* _YOUR GOAL_
Count how many lines hold "handle" in the records, and respond with that number by itself.

* _DATA FOR THIS TASK_
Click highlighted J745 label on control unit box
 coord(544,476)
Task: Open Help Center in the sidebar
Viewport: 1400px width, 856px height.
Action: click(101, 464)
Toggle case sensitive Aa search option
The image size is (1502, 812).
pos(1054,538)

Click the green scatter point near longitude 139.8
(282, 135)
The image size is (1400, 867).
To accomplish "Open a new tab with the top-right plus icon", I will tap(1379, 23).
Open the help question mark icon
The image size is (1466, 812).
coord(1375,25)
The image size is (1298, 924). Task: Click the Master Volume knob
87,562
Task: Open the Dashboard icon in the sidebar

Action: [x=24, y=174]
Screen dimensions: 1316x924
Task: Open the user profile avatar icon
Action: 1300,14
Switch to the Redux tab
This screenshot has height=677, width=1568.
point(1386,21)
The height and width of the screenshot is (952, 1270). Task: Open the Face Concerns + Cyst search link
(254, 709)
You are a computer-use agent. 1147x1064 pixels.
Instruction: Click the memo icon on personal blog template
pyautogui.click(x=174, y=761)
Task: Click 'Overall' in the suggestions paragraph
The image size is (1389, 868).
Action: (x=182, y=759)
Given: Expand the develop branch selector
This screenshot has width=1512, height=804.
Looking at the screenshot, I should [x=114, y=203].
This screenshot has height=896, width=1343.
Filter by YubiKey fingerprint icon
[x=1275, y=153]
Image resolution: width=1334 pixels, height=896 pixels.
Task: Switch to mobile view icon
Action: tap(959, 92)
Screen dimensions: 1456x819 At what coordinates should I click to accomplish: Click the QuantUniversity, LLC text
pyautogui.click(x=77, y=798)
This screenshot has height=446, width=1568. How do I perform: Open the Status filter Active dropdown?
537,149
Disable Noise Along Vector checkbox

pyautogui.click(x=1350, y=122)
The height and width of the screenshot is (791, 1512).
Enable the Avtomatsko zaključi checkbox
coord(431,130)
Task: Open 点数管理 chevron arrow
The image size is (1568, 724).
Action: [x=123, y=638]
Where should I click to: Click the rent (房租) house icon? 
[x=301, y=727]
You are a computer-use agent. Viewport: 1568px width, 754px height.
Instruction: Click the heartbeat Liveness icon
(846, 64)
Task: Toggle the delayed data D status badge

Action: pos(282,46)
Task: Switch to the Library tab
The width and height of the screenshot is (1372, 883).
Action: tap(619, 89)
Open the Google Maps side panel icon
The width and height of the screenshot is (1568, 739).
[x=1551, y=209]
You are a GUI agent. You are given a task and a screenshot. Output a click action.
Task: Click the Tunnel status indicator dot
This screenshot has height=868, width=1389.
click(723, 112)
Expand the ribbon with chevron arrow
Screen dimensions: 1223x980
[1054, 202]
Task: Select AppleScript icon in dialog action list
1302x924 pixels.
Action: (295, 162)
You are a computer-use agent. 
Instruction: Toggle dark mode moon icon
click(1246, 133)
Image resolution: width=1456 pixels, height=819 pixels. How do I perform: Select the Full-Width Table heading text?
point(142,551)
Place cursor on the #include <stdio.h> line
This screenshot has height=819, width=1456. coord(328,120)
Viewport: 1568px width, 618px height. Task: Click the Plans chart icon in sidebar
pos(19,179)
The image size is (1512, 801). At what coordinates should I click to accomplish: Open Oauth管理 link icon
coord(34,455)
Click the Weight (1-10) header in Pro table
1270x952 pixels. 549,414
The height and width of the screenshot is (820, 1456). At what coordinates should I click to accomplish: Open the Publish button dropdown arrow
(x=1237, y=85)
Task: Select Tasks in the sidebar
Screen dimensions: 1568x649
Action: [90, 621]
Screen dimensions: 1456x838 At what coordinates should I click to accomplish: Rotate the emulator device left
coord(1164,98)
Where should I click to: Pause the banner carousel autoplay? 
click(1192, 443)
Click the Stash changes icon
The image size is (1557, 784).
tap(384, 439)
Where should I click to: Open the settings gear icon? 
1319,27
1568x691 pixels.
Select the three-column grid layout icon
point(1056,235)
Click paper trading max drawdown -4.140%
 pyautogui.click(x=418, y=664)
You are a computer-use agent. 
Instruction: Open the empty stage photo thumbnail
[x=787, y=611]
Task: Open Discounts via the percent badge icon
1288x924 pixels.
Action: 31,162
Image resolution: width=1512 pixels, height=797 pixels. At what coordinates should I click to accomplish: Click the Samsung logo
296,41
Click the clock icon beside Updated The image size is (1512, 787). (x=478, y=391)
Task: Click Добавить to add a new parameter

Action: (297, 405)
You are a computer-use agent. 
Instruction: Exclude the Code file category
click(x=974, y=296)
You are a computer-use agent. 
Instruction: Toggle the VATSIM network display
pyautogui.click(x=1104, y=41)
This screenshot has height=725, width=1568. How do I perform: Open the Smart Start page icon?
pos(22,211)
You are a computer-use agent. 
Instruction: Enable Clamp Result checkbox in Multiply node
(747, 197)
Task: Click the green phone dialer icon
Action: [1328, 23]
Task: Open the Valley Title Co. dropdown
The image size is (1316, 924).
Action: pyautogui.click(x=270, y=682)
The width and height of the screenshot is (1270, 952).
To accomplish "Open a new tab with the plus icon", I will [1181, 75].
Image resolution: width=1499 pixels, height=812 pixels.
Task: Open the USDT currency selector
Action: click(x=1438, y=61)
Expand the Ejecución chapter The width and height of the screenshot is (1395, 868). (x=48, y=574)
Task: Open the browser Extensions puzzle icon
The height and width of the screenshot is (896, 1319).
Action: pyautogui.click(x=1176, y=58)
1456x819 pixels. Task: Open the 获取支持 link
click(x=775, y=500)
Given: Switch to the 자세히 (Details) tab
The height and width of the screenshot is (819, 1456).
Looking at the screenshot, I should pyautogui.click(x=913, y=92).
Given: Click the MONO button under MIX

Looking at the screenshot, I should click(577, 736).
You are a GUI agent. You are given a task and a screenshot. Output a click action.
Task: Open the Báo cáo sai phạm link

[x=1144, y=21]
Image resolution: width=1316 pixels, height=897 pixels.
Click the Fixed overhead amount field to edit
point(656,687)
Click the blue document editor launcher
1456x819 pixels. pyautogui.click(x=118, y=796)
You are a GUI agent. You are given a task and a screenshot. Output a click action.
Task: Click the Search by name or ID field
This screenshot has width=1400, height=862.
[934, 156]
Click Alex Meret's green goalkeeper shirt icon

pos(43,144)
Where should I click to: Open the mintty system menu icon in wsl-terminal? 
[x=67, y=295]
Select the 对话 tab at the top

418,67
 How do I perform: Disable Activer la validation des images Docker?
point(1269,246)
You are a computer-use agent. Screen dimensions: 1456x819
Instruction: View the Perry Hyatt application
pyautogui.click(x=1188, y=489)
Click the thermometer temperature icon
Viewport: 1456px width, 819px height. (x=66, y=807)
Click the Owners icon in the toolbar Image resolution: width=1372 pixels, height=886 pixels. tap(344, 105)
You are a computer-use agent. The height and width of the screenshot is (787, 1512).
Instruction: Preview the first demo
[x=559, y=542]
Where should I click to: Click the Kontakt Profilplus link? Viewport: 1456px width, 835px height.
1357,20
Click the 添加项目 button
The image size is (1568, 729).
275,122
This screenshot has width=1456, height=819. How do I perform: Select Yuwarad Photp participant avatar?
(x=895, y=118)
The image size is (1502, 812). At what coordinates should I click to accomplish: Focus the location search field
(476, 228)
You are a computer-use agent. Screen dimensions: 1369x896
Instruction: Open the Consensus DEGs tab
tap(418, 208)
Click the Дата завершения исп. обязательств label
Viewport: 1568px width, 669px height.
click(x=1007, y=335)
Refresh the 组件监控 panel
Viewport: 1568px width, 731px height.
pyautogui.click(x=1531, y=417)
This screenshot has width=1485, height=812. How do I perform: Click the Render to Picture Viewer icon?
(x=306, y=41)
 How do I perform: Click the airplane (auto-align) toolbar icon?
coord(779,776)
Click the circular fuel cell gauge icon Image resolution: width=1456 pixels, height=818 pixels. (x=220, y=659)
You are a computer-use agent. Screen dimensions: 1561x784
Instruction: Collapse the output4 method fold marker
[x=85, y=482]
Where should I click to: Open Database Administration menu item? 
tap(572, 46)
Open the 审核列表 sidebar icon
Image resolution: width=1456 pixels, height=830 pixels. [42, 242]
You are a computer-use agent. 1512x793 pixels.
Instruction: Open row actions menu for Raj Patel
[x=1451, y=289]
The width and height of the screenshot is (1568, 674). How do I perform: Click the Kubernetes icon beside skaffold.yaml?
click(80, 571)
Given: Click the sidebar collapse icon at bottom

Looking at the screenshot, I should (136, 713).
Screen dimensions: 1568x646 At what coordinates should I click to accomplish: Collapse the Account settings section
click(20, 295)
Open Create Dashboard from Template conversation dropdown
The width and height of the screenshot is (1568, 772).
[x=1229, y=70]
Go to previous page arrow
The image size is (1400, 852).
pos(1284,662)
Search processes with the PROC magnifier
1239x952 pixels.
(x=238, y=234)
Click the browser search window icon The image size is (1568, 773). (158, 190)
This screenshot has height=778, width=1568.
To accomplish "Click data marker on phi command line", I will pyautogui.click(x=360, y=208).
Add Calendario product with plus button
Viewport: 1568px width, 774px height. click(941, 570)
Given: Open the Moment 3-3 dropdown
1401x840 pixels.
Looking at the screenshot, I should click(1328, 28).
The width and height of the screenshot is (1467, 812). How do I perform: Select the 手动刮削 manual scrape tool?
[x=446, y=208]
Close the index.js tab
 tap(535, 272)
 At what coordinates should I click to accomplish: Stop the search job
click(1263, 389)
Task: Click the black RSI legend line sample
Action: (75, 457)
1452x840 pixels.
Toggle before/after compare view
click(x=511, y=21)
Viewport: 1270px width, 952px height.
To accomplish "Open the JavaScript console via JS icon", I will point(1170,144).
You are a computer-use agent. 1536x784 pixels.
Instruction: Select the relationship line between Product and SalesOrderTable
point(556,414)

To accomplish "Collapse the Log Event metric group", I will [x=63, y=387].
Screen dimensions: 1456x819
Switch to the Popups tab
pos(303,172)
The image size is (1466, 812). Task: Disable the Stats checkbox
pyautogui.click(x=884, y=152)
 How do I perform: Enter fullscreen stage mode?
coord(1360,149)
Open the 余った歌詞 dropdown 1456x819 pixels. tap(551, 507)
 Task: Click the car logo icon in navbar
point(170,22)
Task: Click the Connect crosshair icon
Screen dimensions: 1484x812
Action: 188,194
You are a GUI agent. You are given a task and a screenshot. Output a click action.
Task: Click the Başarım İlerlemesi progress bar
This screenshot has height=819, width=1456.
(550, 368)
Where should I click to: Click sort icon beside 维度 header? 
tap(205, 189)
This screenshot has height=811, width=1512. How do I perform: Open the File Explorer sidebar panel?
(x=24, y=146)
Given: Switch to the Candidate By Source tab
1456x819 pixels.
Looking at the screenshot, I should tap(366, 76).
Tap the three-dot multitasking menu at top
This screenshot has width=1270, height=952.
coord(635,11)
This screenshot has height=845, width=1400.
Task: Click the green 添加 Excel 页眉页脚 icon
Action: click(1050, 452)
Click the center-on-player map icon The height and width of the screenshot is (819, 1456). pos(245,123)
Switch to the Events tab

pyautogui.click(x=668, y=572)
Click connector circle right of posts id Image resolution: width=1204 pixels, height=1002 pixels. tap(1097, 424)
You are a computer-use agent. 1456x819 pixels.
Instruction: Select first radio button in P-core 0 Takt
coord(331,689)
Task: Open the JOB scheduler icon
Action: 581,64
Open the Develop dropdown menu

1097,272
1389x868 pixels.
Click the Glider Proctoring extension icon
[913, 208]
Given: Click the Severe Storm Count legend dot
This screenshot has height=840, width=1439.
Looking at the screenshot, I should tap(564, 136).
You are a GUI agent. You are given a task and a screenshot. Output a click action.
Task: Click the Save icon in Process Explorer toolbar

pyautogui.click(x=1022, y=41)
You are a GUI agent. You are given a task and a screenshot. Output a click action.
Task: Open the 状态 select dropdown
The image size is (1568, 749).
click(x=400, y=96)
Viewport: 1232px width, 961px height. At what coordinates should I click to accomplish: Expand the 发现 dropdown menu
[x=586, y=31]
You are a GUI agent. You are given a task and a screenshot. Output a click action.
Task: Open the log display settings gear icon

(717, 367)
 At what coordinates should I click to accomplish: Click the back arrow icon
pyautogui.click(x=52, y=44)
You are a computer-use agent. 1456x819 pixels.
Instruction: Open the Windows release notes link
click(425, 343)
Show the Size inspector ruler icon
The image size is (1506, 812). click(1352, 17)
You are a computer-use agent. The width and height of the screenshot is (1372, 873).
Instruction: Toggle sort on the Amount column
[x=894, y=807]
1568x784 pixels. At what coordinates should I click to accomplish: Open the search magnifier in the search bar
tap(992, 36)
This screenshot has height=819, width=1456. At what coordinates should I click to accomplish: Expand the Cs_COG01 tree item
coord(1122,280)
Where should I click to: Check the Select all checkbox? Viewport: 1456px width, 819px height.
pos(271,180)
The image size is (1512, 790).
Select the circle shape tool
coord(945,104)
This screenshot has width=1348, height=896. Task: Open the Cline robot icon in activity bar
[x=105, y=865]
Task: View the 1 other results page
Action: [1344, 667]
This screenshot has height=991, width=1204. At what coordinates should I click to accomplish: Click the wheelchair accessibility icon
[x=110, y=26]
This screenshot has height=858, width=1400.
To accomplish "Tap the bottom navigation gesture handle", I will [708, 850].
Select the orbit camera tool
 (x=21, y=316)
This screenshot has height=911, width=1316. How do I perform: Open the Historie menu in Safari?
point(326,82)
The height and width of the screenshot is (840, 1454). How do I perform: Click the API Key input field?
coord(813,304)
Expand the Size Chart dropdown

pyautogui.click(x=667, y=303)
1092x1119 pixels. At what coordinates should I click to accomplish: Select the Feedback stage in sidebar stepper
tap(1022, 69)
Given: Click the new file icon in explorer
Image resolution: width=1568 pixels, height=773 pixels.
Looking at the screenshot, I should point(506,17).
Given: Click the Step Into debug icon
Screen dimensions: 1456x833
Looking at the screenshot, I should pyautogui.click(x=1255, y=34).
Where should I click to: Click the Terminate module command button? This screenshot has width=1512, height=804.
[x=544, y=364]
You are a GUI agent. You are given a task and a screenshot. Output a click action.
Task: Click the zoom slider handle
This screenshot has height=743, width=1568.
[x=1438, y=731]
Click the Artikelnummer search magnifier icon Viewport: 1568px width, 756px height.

* _RESPONSE BOX_
2